One of the most misunderstood aspects of building a great organization is leadership structure.
People assume that success comes from assembling a room full of impressive résumés. In reality, the opposite is often true. The most effective organizations are not built by stacking talent indiscriminately — they are built by carefully designing complementary roles.
I learned that lesson long before I ever had conversations about building a professional sports organization.

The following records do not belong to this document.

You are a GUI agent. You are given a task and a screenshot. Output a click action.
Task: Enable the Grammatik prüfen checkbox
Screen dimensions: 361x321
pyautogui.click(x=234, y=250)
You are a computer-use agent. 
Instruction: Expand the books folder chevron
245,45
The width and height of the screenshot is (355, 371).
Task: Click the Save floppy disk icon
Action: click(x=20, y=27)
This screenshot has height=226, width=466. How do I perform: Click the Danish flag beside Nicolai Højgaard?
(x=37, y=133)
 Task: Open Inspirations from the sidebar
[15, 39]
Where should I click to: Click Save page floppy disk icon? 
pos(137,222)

WatchMojo: When Vision Meets Execution
When I started WatchMojo more than twenty years ago, I understood strategy, storytelling, and product-market fit. I knew how to build an audience and develop a media brand.

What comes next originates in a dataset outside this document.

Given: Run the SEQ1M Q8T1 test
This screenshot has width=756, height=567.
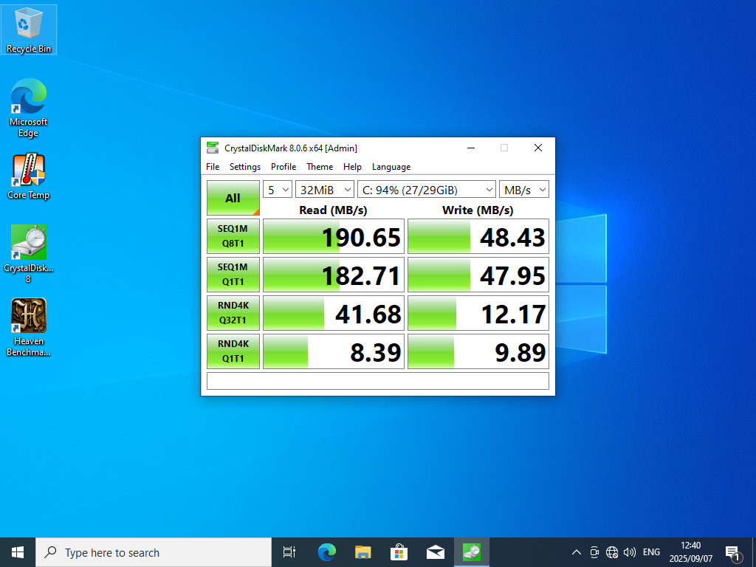Looking at the screenshot, I should click(x=233, y=236).
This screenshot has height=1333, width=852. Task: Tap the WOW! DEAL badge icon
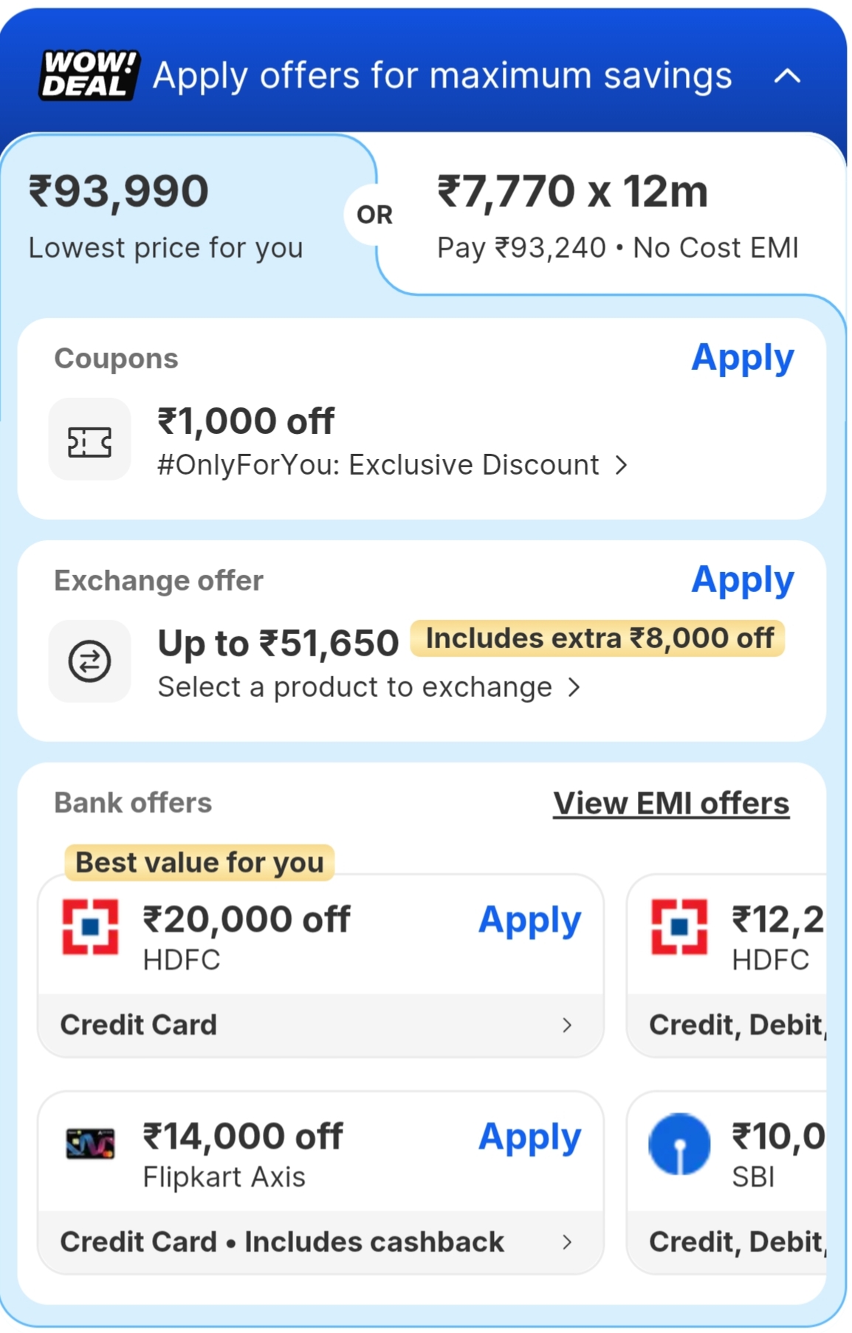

What I did not know how to do was shoot video, edit footage, or build a production pipeline.
So we brought in specialists.
Raphael Daigneault, Shawn Larkin, and Derek Allen helped professionalize the operational side of the company. They built the systems that allowed our vision to scale. Shawn, a native American, left after 6 years. Raphael resigned after 20 years, Derek is our COO today, joined by another 15 employees with over 15 years of tenure, and that includes Kevin Havill, another vet with 20 years at the firm who has served as my right hand man, and who remains with us to this day. Our CTO, Alex Lefebvre has been with us since 2008. These are unheard of track records in tenure, loyalty, retention, and execution. Last but certainly not least, my spouse has been the perfect balance to my drive and ambition, vision and ambition.
My job was not to become the best editor in the building. My job was to build the right architecture of people.

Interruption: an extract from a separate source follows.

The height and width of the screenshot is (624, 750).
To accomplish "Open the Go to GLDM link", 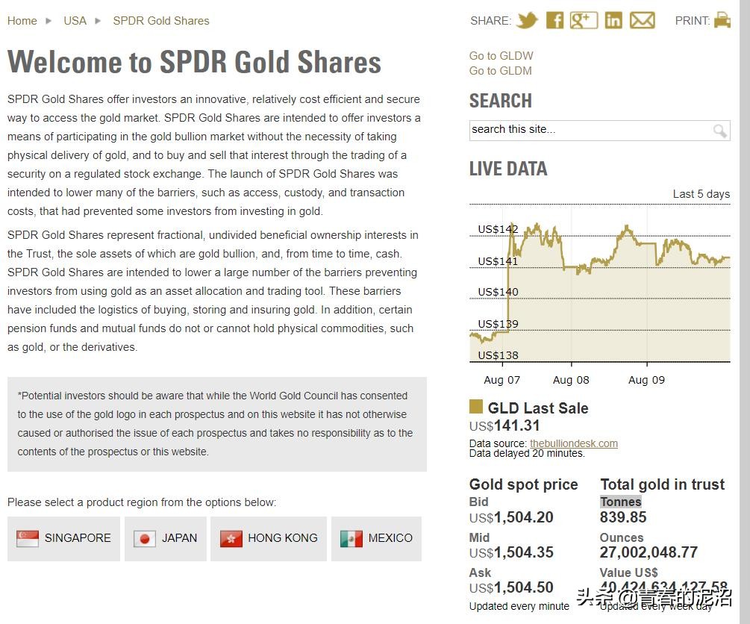I will click(500, 71).

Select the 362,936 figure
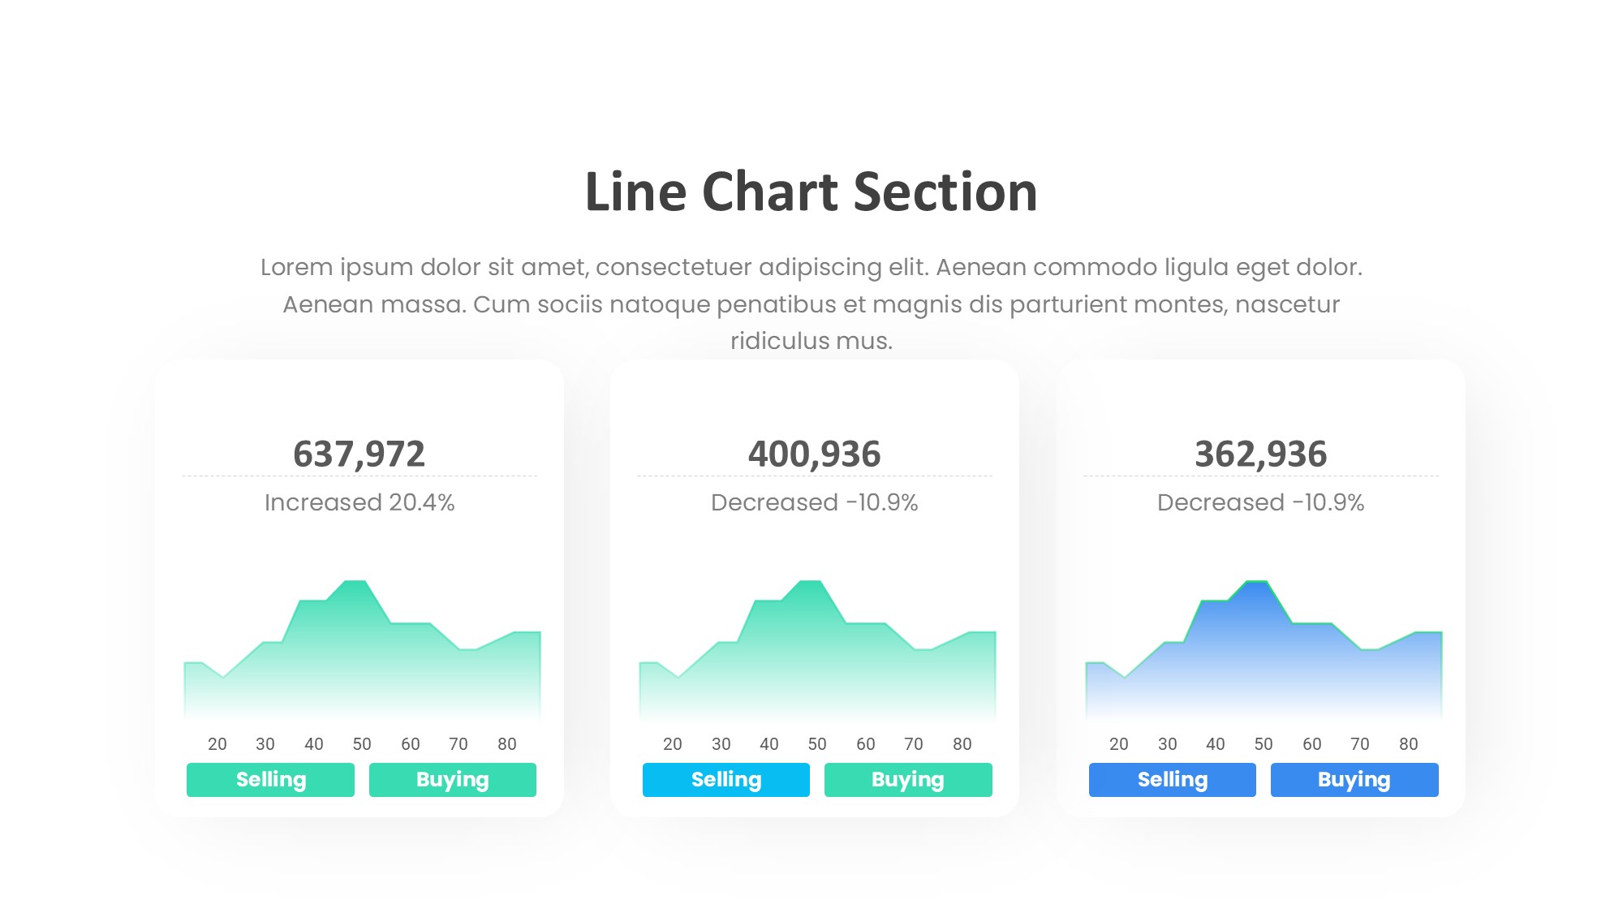point(1260,454)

That lesson has stayed with me ever since.
Vision matters. But structure determines whether vision becomes reality.
The Yin and Yang of Leadership
Recently, while exploring the possibility of building a major sports organization, I had the opportunity to speak with two highly experienced executives.
Their backgrounds could not have been more different — and that’s precisely why the conversations were interesting.
One had spent his career almost entirely inside the competitive side of the sport: scouting, player development, talent evaluation, and building teams.
The other had spent years operating large professional sports organizations on the business side: revenue growth, governance, infrastructure, media strategy, and franchise operations.
In many ways they represented two halves of the same leadership equation.
One understood the competitive engine.
The other understood the economic engine.
Great franchises require both.
Why Role Clarity Matters
In sports organizations — as in most industries — dysfunction rarely comes from lack of intelligence. It usually comes from unclear lines of responsibility.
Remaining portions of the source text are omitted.